Dicha novedad por tanto no reside en el fundamentalismo de mercado, los discursos de odio o sus improperios contra la casta (de los cuales en nuestro país y en el mundo sobran antecedentes) sino en atacar sistemáticamente ciertas conquistas del progresismo (la equivalencia entre varones y mujeres, los derechos de las minorías sexuales)

Pues bien, en el marco de esa épica reaccionaria el Presidente también interviene en la querella histórica y procura reivindicar el éxito de una prosapia liberal argentina. Primero exaltando la figura de Alberdi y ahora la de Carlos Menem. Es algo ciertamente inédito, pues el afincamiento en esa vigorosa tradición no fue explorado por ninguno de sus antecesores que podríamos identificar con esa corriente de ideas.

Raúl Alfonsín recitaba el preámbulo de la Constitución en sus actos, pero su pertenencia a la UCR (que como sabemos se funda justamente contra Julio Argentino Roca) le colocaba obstáculos infranqueables. El propio Menem estaba más preocupado por desplegar una simbología de la reconciliación (en la cual encajan su indulto a genocidas y jefes guerrilleros y su repatriación de los restos de Rosas). Y finalmente Mauricio Macri (a quien la historia le importaba poco y nada) tuvo en ese aspecto un incordio similar al de Alfonsín; la compañía del partido centenario diseñado por Alem e Yrigoyen le impedía catalogar a este último como el populista con el cual se iniciaron cien años de decadencia.

Esta sugerente hermenéutica histórica puesta en marcha por el Presidente repone una discusión que en su momento fue muy intensa y aún conserva ribetes enigmáticos. Cómo fue posible que el movimiento peronista produjera y acompañara un liderazgo que al llegar al gobierno contradijo casi en todo el pensamiento del General Perón y el contenido programático de sus tres gobiernos? Por aquel entonces, y como suele ocurrir cuando un pronunciamiento popular disgusta, proliferaron explicaciones sobre supuestas vacuidades y extravíos de la conciencia social, pero sin embargo visto en perspectiva algunas tangibles razones permiten desentrañar aquellas insólitas circunstancias. Veamos.
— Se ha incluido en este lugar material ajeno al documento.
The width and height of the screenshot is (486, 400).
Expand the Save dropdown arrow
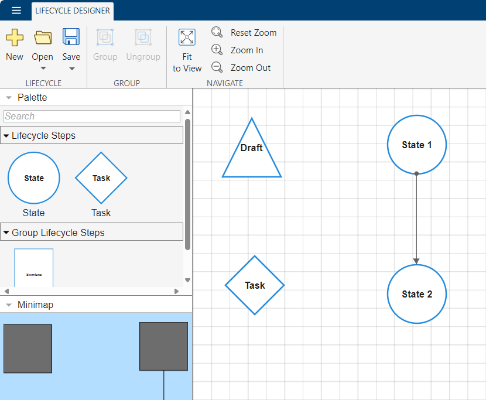tap(71, 69)
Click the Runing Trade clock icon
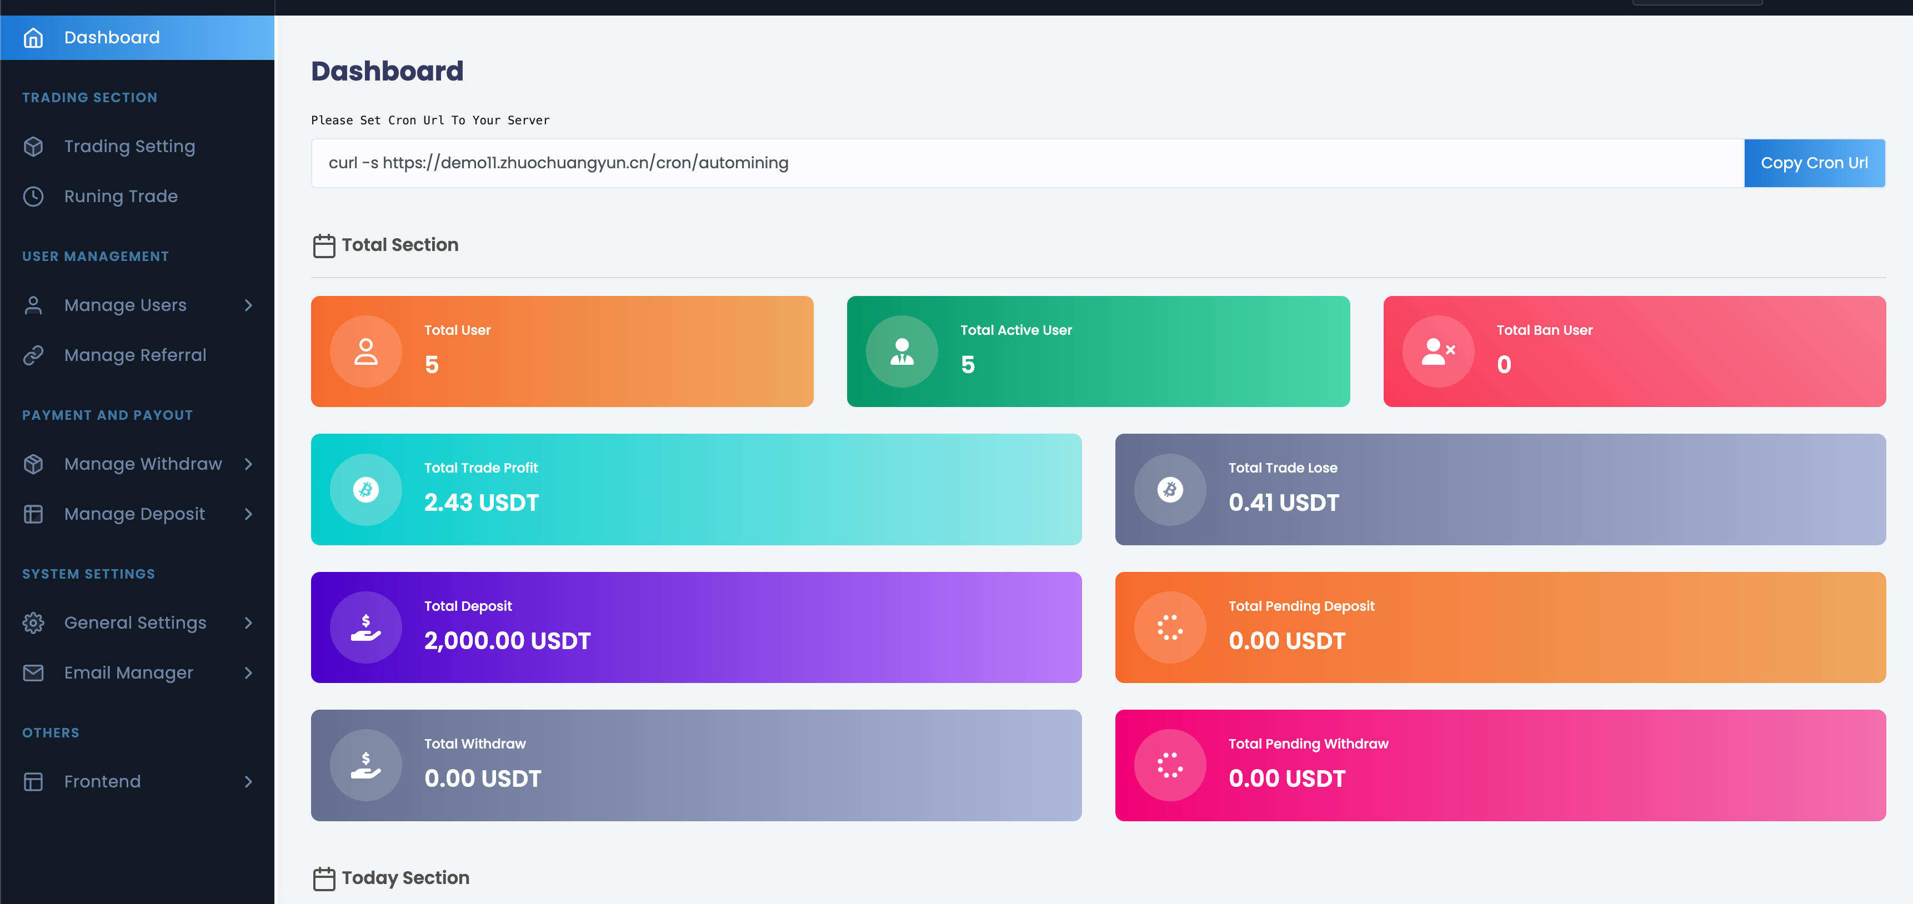The image size is (1913, 904). (x=33, y=197)
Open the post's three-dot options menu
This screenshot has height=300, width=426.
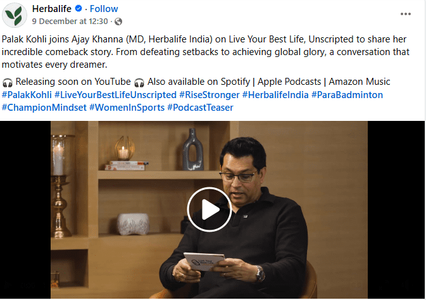[x=407, y=14]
En primer lugar, el país venía de un proceso extremadamente traumático que fue la hiperinflación del año 1989, situación aleccionadora y conmocionante que derivó en que el Régimen de Convertibilidad instrumentado por Domingo Cavallo funcionara como medicina salvadora. Es oportuno mencionar aquí que ese modelo, aunque ideológicamente nocivo, no solo disminuyó drásticamente la inflación sino que hasta principios de 1994 permitió que la economía tuviera un aceptable crecimiento y la pobreza cayera significativamente.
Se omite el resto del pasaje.